Many observers point to the brand’s 2015 showcase on Shark Tank as a major catalyst for its success. On the company’s website, “As seen on Shark Tank” is inscribed directly below the brand’s logo, and Ruder himself has referred to it as “the gift that keeps on giving” in interviews.

Coincidentally, it also exemplifies how gender gaps can inadvertently tilt the playing field toward men in business, just like it can in sports. During the episode, Damon John offered Kankakee Spikeball, Inc. a deal that would have valued it at $2.5 million.

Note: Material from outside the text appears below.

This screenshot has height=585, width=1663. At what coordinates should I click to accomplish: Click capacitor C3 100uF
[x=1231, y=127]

This is 60 percent more than the average valuation for female-founded companies on the show, according to data compiled by Halle Tecco, a superfan of the show and digital health entrepreneur. (It’s also about 20 percent higher than the average for male-founded companies.) Mashable, reporting on Tecco’s trove, characterized it as evidence that “the odds are stacked against women who appear on Shark Tank.

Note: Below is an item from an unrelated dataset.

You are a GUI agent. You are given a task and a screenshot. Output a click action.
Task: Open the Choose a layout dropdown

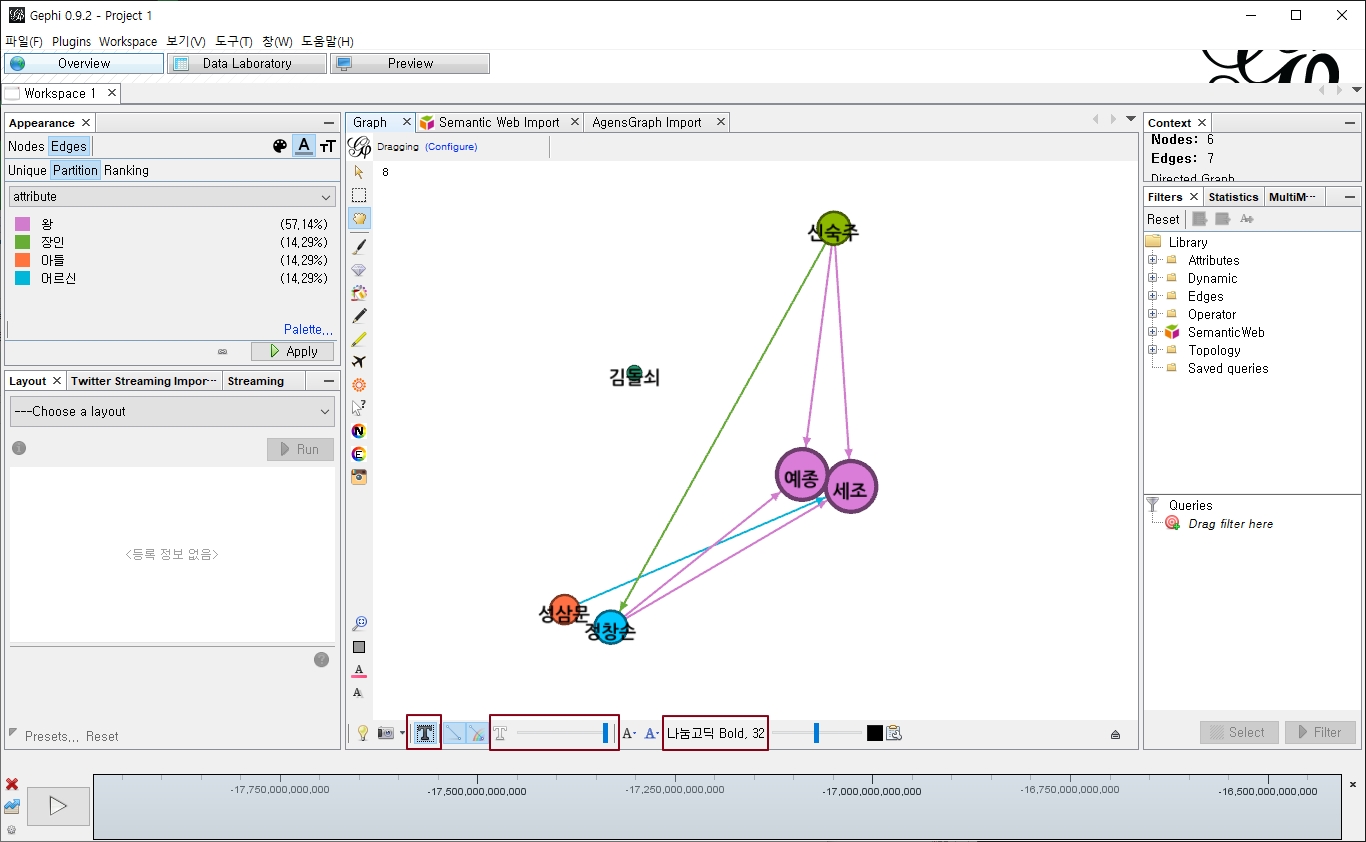(170, 411)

Kankakee Spikeball, Inc., obviously isn’t responsible for closing Shark Tank’s gender gap, but its resources and influence (partly gained from its successful appearance on the show) make it uniquely equipped to attract more women to competitive roundnet. Its record on this front has been mixed. Its preferred social media hashtag is #JoinTheMovement, which is about as inviting as you can get (if slightly cultish), and its Instagram feed is checkered with submissions from a diverse array of Spikeball enthusiasts. And a few years ago, the company produced a handful of informal interview-style videos highlighting various “Lady Ballers of the Week,” and published them to its YouTube channel. They’re positive and genuine, and avoid the pitfall of sexualizing its female players that can be common in marketing for emerging sports.

Still, the brand only published a handful of these clips, all in 2015. “I forgot the ‘Lady Baller of the Week’ was a thing until you said that,” Farlow admits when I mention it. I ask whether she’s seen Kankakee Spikeball, Inc. launch other similar marketing initiatives to attract more women to the game. “Sadly, not a ton,” she replies. “If there’s any, it’s mostly done by us,” she continues, referring to the small cohort of elite female players of which she and Haselton are both a part. “We’re trying to brand ourselves as a women’s sport. It’s not ‘Spikeball the company’ trying to market it or brand it” that way.

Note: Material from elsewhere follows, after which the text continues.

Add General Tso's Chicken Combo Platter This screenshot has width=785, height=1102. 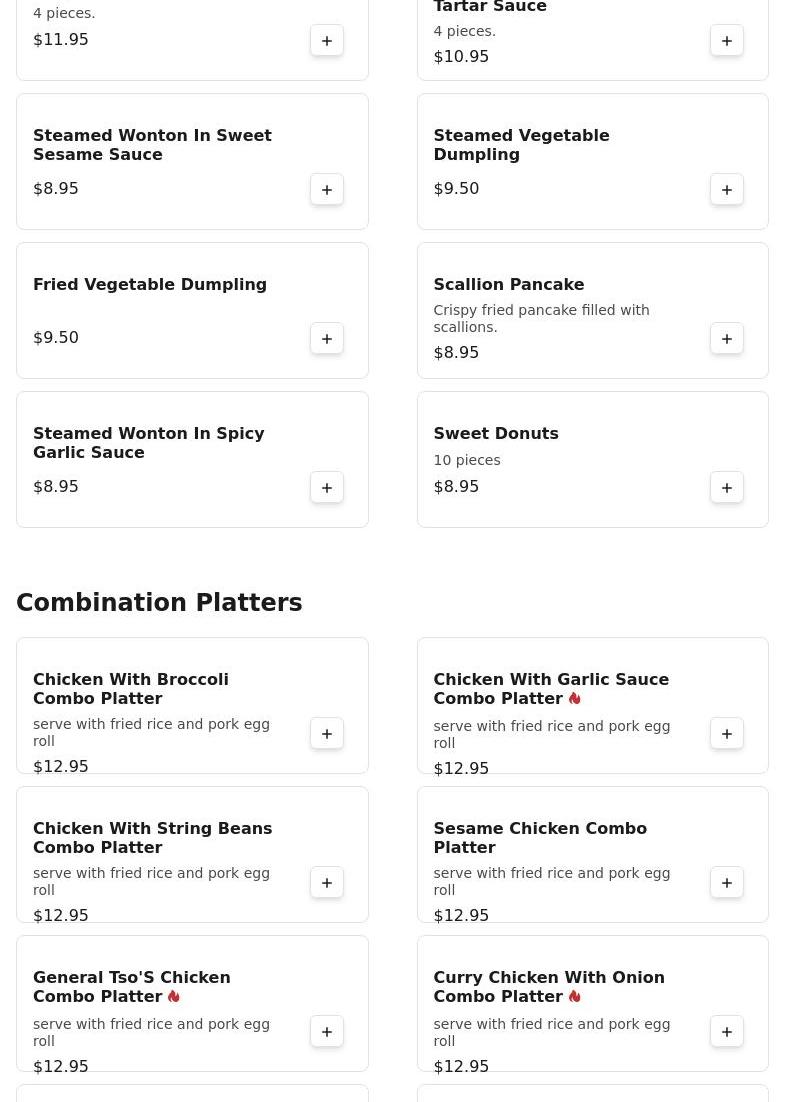(x=327, y=1031)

Haselton, who serves on the Spikeball Roundnet Association’s governing board, says the demographic mix at tournaments is changing, if slowly. She says that every official tournament this year has had a women’s division (though the same few teams and players tend to dominate it for now). “I definitely think it’s getting more diverse with gender,” she says hopefully. I ask why it’s so important to her to promote the women’s game. “I’m so competitive,” she responds. “I want to know, like, where I fall within my own people, you know?”

“And also, equality and stuff,” she adds with a laugh.

Roundnet may well earn legitimacy as a sport — however that’s measured — even if it doesn’t attract more female players. “I haven’t seen something that’s emerging as a men’s sport ever not ‘happen’ because it was too associated with men,” says Cahn. (If anything, it tends to cut the other way, she adds.)

For now, top female players will settle for grassroots progress, painstaking as it may be. “It would be awesome to have more awesome girls,” Farlow tells me. “I’m willing to like bring anyone, or talk to anybody, house anybody, do anything I need to to get any girl out there.”

In Charleston, the park is dark by the time the last game concludes. Bros pack up their sets; the ones that don’t know each other exchange phone numbers so they can text each other about future games. “Thanks for going easy on me,” I tell Ferreira.

As I head home, I’m reminded of the only other time I’d played the game, at a bachelor party for a childhood friend who had been a two-sport varsity athlete in high school and college. By the time we’d finished, it was dusk, and I was exhausted. I remarked how surprisingly fun, challenging and different Spikeball was from what I’d assumed. “Yeah, bro,” he said, looking at me sort of funny. “Don’t hate on it just because the bros love it.”